--- SHORT EXERCISE ---
Print the rows below exactly, covering everything from the line containing "The height and width of the screenshot is (366, 440)." down to the line containing "Check the checkbox next to Reason field", with both of those lines included. Leave the pictures out of your answer.
== EXTRACTED ENTRIES
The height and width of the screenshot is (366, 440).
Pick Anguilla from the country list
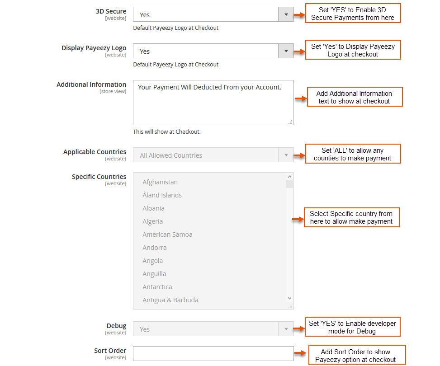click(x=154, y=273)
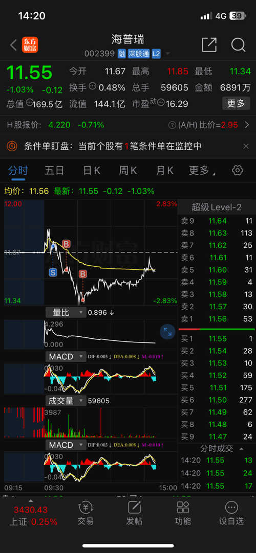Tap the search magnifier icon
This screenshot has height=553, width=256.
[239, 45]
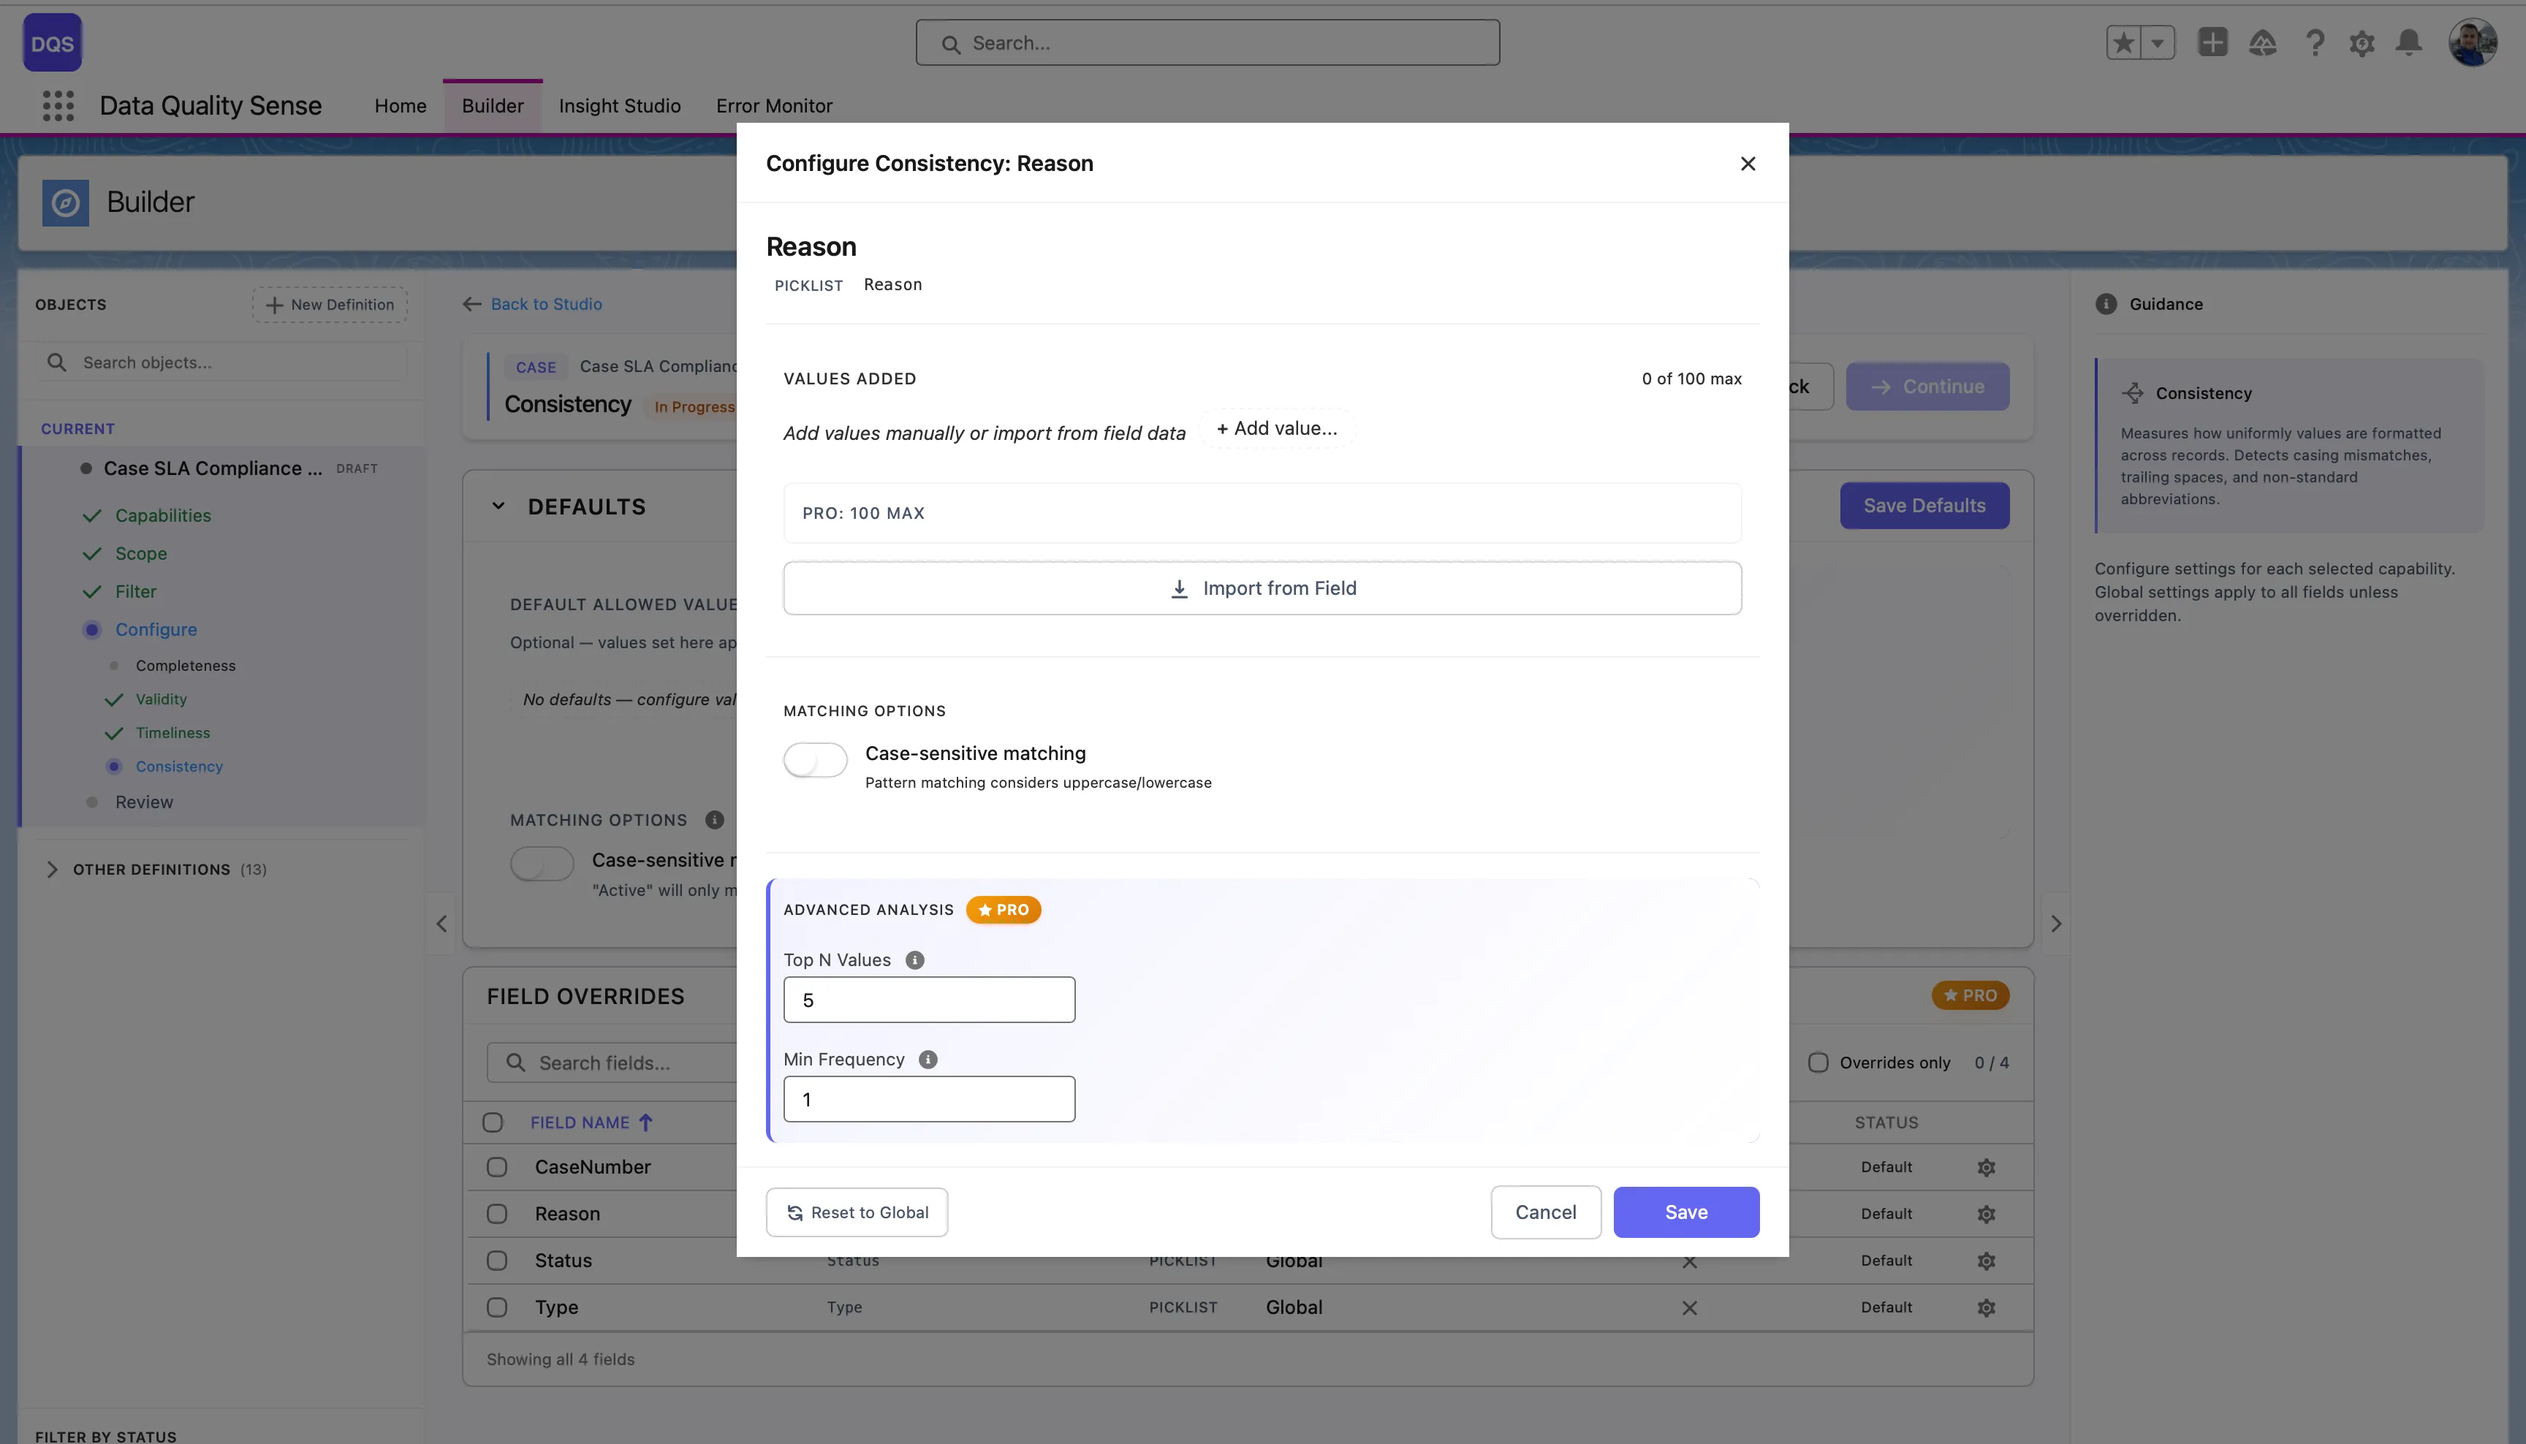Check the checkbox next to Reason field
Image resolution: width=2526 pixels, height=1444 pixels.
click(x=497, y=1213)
====
== EXTRACTED ENTRIES
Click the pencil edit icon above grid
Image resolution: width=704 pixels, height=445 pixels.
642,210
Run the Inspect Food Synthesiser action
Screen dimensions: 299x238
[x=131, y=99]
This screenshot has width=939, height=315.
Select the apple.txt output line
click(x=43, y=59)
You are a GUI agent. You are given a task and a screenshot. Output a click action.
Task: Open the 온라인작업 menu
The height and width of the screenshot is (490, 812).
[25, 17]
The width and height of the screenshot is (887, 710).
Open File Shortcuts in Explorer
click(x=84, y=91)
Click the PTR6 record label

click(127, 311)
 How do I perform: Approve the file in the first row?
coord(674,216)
====
--- EXERCISE RESULT ---
The height and width of the screenshot is (366, 440).
Pick Anguilla from the country list
click(x=154, y=273)
Tap the search magnifier icon
This screenshot has height=553, width=256.
[239, 45]
Check the checkbox next to Reason field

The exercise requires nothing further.